• The task:
The task requires restating, word for word, the lines of the entries below from the one containing "Click the Detour logo in sidebar" through the final one, both included.

[Record excerpts Boundary: Start]

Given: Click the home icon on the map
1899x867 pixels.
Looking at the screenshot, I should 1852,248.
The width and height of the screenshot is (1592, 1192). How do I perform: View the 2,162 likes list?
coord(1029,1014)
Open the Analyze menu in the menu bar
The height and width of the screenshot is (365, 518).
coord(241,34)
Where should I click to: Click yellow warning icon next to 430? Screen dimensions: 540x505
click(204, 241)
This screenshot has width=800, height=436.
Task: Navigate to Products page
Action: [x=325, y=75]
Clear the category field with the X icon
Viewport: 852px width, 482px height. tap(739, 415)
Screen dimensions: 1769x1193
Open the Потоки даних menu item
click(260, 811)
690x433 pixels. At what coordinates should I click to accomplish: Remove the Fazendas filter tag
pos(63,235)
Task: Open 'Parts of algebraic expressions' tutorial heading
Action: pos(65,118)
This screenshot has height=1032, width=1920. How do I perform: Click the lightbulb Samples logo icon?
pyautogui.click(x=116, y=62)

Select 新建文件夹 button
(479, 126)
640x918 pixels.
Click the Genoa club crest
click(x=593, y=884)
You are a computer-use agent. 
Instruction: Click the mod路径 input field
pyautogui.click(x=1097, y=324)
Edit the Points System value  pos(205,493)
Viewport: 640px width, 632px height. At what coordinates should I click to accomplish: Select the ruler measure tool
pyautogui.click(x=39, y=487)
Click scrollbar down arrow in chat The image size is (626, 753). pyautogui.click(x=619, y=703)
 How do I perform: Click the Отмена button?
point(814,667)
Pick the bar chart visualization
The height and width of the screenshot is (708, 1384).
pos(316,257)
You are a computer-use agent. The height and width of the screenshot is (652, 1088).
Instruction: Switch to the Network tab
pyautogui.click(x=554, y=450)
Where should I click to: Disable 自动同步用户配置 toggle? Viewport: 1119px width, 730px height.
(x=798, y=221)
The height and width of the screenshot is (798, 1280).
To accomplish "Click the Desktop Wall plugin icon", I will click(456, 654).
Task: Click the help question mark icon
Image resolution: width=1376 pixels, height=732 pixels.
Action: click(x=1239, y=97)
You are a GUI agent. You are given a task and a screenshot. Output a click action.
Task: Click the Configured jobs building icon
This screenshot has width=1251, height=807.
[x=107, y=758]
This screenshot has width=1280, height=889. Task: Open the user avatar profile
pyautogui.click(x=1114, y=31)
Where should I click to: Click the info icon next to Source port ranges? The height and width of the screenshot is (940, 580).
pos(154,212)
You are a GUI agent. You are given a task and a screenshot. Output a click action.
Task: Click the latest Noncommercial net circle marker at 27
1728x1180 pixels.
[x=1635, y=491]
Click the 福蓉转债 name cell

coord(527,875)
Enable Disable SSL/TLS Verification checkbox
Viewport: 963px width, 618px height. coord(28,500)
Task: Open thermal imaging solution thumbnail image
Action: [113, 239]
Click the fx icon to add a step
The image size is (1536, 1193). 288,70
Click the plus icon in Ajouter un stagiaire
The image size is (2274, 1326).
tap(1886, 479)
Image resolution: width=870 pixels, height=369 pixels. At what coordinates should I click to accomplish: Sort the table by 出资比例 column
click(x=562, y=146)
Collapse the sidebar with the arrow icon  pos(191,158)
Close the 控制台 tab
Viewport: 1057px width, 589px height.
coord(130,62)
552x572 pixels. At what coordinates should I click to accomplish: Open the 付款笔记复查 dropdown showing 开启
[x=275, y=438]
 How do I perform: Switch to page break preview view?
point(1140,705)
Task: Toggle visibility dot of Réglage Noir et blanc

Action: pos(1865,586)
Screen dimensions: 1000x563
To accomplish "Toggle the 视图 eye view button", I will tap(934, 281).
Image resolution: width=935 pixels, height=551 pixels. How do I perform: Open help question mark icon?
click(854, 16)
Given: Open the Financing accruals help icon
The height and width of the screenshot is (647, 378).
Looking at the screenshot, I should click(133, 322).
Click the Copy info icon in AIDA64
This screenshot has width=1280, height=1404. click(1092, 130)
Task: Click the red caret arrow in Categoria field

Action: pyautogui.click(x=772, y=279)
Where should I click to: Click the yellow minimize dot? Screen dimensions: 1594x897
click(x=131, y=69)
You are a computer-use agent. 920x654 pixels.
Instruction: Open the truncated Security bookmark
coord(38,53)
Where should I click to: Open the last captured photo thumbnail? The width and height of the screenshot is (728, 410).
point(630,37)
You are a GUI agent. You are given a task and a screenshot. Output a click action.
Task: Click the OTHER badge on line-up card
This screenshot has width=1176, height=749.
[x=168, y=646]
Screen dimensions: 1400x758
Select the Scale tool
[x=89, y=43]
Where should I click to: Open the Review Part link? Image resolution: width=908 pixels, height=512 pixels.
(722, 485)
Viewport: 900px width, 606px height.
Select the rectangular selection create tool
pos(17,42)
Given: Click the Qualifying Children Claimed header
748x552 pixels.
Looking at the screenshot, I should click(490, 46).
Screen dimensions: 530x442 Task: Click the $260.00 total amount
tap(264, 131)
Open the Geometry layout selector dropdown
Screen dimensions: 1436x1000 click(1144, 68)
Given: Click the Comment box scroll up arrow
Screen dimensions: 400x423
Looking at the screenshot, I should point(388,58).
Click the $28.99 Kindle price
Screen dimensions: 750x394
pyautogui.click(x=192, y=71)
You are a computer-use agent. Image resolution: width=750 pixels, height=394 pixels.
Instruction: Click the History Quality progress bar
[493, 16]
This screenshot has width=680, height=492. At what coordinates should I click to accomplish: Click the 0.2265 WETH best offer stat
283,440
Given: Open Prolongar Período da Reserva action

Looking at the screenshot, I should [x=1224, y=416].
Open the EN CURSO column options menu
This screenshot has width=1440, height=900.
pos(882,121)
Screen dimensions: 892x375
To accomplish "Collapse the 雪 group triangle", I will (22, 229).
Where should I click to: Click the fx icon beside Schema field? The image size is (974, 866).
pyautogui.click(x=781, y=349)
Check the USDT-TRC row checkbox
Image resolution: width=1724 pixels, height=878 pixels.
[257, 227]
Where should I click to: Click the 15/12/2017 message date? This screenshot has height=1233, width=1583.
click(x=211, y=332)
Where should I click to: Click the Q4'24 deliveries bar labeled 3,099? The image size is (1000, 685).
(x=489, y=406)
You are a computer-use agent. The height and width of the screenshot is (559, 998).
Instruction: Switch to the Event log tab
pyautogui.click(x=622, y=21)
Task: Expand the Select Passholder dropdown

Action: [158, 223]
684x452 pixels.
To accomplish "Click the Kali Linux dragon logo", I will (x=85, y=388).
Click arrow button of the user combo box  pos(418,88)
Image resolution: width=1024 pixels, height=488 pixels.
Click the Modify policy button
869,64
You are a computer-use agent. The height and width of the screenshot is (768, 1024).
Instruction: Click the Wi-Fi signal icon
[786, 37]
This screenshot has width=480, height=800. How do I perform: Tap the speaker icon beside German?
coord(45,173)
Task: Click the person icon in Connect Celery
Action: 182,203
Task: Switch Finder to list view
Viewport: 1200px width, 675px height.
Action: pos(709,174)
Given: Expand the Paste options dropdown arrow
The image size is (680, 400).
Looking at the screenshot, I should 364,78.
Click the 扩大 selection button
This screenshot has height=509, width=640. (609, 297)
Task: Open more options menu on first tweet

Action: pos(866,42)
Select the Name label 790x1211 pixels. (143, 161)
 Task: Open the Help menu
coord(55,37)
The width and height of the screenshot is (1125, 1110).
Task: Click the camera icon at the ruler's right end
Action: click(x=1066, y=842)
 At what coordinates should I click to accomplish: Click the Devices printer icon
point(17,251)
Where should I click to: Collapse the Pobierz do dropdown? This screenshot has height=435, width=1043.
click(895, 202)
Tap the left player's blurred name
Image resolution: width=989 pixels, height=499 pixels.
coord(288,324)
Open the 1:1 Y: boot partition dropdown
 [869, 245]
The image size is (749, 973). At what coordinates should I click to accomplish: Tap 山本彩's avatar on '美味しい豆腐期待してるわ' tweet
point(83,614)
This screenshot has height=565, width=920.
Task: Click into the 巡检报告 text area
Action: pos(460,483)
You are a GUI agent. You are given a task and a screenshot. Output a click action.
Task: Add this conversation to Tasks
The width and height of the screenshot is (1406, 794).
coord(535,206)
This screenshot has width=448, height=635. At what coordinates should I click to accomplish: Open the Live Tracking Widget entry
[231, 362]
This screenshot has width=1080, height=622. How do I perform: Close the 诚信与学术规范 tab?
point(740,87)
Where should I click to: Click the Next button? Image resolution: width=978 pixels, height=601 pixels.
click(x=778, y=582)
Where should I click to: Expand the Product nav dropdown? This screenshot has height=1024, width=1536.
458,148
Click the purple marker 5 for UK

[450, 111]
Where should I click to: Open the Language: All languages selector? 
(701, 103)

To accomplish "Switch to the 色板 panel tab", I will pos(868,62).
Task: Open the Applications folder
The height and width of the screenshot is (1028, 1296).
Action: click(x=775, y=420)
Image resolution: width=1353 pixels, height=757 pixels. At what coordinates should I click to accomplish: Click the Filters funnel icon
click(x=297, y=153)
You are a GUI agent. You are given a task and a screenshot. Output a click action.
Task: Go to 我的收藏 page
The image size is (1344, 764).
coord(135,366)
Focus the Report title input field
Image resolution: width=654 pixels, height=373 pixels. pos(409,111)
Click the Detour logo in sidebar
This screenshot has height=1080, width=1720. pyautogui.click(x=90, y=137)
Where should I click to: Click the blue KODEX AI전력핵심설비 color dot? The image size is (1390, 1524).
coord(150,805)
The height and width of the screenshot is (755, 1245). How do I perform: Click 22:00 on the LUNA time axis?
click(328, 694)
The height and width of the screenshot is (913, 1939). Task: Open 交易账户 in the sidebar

[Record excerpts Boundary: End]

• Exercise result:
Click the Detour logo in sidebar
This screenshot has height=1080, width=1720. pyautogui.click(x=90, y=137)
Where should I click to: Click the blue KODEX AI전력핵심설비 color dot? The image size is (1390, 1524).
coord(150,805)
The height and width of the screenshot is (755, 1245). How do I perform: Click 22:00 on the LUNA time axis?
click(328, 694)
The height and width of the screenshot is (913, 1939). Task: Open 交易账户 in the sidebar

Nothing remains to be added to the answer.